We forked this and re-fined by adding
- weighted triangulations for 2D and 3D
- adding geograms robust predicates
- adding novel method: eps-Circles
Theoretical Concepts
- extended for 2D weighted delaunay triangulations, which includes
- the flippability check (check for an edge to be flippable and only then and if it is not regular flip it)
- the 3->1 flip (with weights come possible redundant points, i.e. points not present in the final triangulation, which are achieved by 3->1 flips)
- the in_power_circler predicate via geogram_predicates (this is the "in_circle test" for weighted points)
- extend for 3D weighted Delaunay triangulations, which includes
- adding weights to the general data structure
- use regular "in-circle" predicates in the appropriate places
- do not insert redundant vertices
Code structure
- reused Node struct, for 3D (instead of duplicating)
- split each struct into own files for better readabilit and maintainability
- implement fmt::Display for structs that had print() or println()
- improved overall readabilit, e.g. by refactoring larger functions, documenting or adding comments
- ...
Conventions
- improved overall naming conventions
- applied clippy style guide, e.g. exchanging a lot of if else with match
- align naming in code with literature, i.e. flip namings, data structure namings etc.
Algorithmic Improvements
- remove unneccary push of 2 extra edges after 2->2 flip
- remove unused match case in should_flip_hedge()
- early out for match case in should_flip_hedge that always returns false i.e.
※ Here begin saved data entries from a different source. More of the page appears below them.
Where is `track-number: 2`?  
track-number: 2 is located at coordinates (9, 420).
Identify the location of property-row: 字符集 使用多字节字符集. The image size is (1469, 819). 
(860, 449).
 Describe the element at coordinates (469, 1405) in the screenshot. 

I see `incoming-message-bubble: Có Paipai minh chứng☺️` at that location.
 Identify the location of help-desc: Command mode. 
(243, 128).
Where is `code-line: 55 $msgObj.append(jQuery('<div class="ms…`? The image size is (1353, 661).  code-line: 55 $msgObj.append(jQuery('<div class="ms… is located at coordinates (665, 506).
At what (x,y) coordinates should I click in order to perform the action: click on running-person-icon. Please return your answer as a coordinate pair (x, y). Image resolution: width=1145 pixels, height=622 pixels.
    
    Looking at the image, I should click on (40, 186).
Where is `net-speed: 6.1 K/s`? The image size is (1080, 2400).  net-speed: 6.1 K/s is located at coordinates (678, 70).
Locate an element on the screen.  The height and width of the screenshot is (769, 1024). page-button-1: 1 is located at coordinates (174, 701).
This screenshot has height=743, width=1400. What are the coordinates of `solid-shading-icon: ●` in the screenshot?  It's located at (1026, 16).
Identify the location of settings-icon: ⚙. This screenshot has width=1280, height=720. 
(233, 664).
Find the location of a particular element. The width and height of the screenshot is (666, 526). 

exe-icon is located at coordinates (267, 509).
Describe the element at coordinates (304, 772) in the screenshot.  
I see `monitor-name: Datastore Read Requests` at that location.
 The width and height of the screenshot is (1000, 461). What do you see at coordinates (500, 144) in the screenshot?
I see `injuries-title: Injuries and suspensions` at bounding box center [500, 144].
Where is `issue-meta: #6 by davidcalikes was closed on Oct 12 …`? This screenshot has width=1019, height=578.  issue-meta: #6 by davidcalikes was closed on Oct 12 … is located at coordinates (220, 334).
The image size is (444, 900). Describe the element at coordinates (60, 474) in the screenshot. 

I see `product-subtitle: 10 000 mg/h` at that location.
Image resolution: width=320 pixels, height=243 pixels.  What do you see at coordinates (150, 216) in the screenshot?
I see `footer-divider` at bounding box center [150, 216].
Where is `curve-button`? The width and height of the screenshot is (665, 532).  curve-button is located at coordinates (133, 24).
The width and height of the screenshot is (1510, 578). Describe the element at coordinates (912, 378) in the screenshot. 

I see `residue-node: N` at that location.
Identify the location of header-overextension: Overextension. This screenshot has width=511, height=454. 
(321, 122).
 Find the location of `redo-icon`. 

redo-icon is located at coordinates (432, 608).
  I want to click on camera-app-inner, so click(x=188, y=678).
Flip::None
- exchange geo::robust for geogram_predicates which has the same features plus:
- perurbation of simplicity
- arithmetic schemes
- add a naive version of last inserted triangle, which speeds up location (especially when using spatial sorting)
WIP
- add 3D Flipping Algo (there are just a few edge cases to fix. main work is done)
- extend 3D flipping algo for weighted cases
Thanks to Bastien Durix for his prior work on incremental Delaunay triangulations in rust.